Compute how many lines in the entries below contain "checkbox", and output nothing but the number.

= Beginning of Section =

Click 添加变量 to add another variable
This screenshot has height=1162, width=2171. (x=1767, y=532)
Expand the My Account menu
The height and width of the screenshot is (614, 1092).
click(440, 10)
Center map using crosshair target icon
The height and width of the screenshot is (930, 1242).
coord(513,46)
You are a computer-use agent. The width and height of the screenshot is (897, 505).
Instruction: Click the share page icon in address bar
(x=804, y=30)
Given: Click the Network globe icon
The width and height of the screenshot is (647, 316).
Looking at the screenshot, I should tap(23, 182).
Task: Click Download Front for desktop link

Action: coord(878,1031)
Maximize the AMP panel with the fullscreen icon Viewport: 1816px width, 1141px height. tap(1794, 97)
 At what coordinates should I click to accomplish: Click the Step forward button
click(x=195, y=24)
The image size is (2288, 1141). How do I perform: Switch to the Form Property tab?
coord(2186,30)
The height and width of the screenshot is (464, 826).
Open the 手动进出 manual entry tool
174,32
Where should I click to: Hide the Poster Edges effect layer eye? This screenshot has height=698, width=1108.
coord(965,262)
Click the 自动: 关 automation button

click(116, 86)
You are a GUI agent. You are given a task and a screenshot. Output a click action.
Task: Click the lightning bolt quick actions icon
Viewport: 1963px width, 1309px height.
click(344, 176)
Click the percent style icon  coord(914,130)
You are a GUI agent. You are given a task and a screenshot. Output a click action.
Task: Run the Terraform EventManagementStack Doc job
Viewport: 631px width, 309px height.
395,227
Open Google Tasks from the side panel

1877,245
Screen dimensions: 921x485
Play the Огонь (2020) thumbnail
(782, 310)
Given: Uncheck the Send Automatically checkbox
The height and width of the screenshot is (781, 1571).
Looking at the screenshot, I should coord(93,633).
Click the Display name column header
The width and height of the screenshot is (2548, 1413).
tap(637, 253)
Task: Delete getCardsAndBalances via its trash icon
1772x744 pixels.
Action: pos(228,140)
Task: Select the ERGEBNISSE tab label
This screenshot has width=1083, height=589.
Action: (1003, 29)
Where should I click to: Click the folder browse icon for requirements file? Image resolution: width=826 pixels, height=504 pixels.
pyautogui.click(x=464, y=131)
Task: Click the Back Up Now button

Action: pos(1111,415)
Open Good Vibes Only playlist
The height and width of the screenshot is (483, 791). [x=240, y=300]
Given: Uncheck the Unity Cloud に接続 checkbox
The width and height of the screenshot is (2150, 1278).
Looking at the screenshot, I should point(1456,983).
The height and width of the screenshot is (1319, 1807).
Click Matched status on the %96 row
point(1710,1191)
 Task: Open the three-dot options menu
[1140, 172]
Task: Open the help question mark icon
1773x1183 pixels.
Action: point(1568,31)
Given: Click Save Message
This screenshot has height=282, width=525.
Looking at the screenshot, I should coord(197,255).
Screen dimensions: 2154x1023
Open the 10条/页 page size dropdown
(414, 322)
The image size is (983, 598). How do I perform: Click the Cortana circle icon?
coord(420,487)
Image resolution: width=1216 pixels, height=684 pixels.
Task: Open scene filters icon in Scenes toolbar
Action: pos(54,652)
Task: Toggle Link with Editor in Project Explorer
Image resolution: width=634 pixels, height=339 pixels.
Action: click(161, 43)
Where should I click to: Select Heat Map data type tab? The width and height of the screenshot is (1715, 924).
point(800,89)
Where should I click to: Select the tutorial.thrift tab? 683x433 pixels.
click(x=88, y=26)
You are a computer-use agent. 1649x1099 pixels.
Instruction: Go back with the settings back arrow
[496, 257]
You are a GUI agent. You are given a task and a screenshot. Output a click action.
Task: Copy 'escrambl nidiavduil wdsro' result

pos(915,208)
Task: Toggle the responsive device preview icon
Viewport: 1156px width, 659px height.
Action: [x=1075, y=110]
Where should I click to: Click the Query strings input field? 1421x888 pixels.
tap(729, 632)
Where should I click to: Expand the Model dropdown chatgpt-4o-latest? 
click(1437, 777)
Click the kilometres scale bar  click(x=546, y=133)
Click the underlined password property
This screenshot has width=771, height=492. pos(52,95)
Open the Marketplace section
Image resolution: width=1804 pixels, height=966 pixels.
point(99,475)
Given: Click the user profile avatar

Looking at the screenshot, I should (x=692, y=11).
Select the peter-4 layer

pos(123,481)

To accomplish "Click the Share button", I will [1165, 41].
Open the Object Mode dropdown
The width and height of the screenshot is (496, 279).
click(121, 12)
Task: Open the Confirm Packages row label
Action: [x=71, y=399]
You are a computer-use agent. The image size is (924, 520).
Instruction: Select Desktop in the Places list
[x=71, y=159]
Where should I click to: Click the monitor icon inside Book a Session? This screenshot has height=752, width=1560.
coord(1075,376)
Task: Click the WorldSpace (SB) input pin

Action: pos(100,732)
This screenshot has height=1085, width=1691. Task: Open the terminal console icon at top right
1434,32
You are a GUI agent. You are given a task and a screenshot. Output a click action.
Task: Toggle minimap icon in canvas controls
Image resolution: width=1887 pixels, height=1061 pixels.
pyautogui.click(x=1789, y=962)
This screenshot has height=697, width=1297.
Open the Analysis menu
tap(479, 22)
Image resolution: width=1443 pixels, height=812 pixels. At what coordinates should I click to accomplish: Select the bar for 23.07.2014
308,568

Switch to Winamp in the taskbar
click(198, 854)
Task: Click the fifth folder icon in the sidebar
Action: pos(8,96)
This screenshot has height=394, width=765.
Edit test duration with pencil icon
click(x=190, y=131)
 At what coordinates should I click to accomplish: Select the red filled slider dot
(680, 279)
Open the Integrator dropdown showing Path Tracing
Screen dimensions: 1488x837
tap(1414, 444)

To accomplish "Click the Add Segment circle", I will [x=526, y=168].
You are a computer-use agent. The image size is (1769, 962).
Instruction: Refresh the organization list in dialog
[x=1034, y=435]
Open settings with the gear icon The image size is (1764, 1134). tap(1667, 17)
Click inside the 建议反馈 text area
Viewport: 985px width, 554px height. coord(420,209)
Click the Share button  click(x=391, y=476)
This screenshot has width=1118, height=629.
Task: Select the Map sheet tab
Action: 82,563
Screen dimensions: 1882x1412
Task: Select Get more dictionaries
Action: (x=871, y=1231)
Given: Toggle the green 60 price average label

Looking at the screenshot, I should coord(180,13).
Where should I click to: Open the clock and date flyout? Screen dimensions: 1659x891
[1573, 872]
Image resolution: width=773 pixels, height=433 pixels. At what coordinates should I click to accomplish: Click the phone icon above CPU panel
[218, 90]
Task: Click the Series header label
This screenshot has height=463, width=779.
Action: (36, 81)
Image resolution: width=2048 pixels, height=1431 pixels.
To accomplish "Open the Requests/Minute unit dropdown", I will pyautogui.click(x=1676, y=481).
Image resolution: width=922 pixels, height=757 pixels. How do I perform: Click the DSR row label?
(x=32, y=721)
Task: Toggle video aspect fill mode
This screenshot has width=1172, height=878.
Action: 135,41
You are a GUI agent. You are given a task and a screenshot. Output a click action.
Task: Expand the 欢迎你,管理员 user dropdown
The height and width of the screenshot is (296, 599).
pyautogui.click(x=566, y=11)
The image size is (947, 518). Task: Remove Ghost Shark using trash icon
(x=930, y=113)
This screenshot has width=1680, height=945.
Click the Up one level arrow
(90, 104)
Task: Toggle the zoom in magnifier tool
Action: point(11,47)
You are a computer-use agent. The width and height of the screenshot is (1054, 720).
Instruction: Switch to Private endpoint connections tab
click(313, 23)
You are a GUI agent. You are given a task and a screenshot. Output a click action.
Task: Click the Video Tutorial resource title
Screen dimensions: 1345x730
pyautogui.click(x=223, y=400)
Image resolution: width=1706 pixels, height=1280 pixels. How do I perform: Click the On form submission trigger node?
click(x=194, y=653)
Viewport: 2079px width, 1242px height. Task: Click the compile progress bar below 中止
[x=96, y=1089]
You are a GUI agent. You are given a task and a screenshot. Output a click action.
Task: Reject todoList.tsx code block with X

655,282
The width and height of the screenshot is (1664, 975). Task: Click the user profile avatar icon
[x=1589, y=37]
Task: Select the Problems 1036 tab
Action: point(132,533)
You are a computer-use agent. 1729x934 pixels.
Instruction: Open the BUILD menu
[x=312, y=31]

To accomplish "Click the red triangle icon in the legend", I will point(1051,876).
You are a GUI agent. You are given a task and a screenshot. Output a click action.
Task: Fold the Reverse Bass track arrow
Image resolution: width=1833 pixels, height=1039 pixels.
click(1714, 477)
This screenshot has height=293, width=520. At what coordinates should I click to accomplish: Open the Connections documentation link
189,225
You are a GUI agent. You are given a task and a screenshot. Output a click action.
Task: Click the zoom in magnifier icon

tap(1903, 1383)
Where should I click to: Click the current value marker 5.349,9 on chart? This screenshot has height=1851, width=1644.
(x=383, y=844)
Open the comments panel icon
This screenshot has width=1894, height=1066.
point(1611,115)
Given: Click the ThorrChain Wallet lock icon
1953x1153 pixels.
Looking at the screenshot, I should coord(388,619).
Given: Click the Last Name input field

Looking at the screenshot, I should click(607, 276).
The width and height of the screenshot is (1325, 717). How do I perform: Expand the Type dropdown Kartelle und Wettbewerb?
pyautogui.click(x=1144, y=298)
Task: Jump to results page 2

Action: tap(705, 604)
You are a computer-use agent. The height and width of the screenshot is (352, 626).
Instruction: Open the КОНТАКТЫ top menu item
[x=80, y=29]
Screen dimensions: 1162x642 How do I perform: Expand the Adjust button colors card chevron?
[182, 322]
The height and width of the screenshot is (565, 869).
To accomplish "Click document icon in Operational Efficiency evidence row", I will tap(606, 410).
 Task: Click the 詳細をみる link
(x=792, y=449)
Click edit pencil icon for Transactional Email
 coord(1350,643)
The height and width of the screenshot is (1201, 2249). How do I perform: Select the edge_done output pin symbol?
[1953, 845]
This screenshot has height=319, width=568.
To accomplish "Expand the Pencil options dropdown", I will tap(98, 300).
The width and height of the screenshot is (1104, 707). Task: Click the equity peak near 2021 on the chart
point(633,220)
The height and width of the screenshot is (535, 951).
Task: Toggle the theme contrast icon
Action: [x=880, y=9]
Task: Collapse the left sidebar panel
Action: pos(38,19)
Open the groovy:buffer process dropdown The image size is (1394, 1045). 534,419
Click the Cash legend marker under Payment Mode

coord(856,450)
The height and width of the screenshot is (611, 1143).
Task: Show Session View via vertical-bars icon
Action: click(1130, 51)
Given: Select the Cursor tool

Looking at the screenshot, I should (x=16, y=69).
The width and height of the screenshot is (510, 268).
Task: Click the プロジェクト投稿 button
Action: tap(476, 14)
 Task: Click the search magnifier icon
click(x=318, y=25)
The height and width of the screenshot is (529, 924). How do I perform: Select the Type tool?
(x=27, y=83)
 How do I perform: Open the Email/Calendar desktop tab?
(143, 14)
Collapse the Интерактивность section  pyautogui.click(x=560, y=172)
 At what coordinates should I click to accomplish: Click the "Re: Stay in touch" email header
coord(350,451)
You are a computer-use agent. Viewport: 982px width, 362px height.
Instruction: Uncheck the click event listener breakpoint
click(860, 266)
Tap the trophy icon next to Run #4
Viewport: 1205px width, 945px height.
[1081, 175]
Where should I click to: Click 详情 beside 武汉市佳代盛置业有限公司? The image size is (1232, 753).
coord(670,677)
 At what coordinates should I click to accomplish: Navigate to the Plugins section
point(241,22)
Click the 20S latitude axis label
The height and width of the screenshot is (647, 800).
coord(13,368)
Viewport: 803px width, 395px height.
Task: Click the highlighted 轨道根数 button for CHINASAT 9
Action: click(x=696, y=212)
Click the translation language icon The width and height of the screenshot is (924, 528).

= End of Section =

*Reply to the task:* 2